• [EXERCISE INSTRUCTIONS] Starting at the line that holds "Dico du webmaster (48, 520)" and stopping at the line that holds "Évolution (134, 2547)", restate the records below word for word, with both of those lines included.

INPUT DATA Start Marker

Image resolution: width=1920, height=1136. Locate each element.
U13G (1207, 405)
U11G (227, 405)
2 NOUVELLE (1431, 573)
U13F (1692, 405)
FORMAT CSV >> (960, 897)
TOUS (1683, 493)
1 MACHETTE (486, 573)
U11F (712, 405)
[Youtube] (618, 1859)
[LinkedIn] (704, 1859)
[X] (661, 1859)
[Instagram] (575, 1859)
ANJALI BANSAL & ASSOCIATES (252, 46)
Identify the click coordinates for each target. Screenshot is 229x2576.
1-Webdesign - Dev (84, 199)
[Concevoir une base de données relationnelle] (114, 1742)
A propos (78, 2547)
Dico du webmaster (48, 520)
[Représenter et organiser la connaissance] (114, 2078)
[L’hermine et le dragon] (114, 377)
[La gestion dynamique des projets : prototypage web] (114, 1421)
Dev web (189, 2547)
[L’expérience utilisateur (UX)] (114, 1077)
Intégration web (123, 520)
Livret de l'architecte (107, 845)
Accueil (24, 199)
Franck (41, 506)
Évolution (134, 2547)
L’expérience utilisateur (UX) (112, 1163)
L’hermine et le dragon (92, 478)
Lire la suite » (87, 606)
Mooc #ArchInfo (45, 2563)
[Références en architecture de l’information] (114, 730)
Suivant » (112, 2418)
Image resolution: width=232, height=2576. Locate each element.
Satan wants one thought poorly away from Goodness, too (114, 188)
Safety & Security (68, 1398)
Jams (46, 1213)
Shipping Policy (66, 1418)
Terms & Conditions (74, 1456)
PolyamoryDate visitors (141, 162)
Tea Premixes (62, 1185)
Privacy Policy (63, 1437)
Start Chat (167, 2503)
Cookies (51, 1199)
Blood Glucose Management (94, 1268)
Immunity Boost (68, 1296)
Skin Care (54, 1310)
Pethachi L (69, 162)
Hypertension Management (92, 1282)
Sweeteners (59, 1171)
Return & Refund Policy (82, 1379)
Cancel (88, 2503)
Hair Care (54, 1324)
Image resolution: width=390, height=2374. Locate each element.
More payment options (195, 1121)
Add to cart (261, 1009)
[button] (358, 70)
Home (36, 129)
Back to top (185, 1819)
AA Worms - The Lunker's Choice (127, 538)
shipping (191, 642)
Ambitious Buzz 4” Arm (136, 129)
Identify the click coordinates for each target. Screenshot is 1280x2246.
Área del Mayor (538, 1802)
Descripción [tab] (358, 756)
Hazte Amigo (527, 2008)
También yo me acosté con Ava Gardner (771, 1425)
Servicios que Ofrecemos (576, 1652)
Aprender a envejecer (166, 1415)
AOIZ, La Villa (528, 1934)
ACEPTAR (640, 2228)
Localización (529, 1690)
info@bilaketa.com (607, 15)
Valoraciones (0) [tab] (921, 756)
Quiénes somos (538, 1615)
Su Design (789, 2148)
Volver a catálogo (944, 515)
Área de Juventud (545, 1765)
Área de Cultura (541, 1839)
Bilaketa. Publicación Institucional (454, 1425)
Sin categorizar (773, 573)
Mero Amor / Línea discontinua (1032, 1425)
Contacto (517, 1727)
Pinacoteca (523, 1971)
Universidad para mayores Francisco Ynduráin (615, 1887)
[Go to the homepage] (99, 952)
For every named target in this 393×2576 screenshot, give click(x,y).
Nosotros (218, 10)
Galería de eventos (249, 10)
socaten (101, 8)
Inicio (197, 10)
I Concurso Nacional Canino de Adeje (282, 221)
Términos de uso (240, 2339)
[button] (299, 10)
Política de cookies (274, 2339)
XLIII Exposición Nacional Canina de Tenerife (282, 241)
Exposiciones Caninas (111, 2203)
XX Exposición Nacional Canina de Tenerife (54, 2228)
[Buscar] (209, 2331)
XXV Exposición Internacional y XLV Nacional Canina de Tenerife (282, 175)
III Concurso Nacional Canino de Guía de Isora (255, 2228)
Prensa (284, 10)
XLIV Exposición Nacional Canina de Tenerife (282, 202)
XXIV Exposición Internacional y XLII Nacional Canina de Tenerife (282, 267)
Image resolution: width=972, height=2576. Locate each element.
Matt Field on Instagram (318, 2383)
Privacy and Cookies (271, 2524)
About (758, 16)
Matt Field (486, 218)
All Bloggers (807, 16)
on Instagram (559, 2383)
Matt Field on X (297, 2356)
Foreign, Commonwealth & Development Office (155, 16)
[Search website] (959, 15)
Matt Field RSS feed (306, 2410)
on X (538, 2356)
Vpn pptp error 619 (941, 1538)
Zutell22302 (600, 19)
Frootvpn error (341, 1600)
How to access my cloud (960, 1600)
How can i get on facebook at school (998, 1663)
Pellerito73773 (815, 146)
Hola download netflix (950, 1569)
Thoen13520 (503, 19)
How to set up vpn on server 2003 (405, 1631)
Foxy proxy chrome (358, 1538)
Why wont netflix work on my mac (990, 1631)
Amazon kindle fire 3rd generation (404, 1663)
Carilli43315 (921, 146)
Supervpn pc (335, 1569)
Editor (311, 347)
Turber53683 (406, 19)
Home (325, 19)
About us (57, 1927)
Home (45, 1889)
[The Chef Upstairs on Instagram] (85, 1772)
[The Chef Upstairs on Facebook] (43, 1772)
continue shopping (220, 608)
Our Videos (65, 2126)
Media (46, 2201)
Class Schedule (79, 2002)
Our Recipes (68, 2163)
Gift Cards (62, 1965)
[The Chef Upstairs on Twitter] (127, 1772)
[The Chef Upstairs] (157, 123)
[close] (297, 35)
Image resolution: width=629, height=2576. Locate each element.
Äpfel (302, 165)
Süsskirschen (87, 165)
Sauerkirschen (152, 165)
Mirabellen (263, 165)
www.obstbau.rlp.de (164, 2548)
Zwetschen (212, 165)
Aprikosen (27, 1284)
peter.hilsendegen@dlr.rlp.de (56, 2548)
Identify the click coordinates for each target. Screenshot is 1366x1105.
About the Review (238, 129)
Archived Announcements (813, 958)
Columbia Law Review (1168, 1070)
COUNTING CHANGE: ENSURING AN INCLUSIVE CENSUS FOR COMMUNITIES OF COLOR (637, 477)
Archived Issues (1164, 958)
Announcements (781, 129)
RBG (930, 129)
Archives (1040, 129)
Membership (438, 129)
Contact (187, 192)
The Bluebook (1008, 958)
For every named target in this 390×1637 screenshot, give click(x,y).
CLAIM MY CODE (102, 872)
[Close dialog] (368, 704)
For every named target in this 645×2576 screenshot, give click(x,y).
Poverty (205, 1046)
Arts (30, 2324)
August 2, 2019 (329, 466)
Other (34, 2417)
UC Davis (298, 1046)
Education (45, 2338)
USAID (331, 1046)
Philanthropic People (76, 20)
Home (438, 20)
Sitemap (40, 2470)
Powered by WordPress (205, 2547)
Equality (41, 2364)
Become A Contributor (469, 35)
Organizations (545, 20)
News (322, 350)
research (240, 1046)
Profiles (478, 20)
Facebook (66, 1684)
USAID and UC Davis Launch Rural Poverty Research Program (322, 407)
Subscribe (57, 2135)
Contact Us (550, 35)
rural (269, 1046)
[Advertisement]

INPUT DATA End Marker

• [OUTPUT OF THE EXERCISE]
Dico du webmaster (48, 520)
[Représenter et organiser la connaissance] (114, 2078)
[L’hermine et le dragon] (114, 377)
[La gestion dynamique des projets : prototypage web] (114, 1421)
Dev web (189, 2547)
[L’expérience utilisateur (UX)] (114, 1077)
Intégration web (123, 520)
Livret de l'architecte (107, 845)
Accueil (24, 199)
Franck (41, 506)
Évolution (134, 2547)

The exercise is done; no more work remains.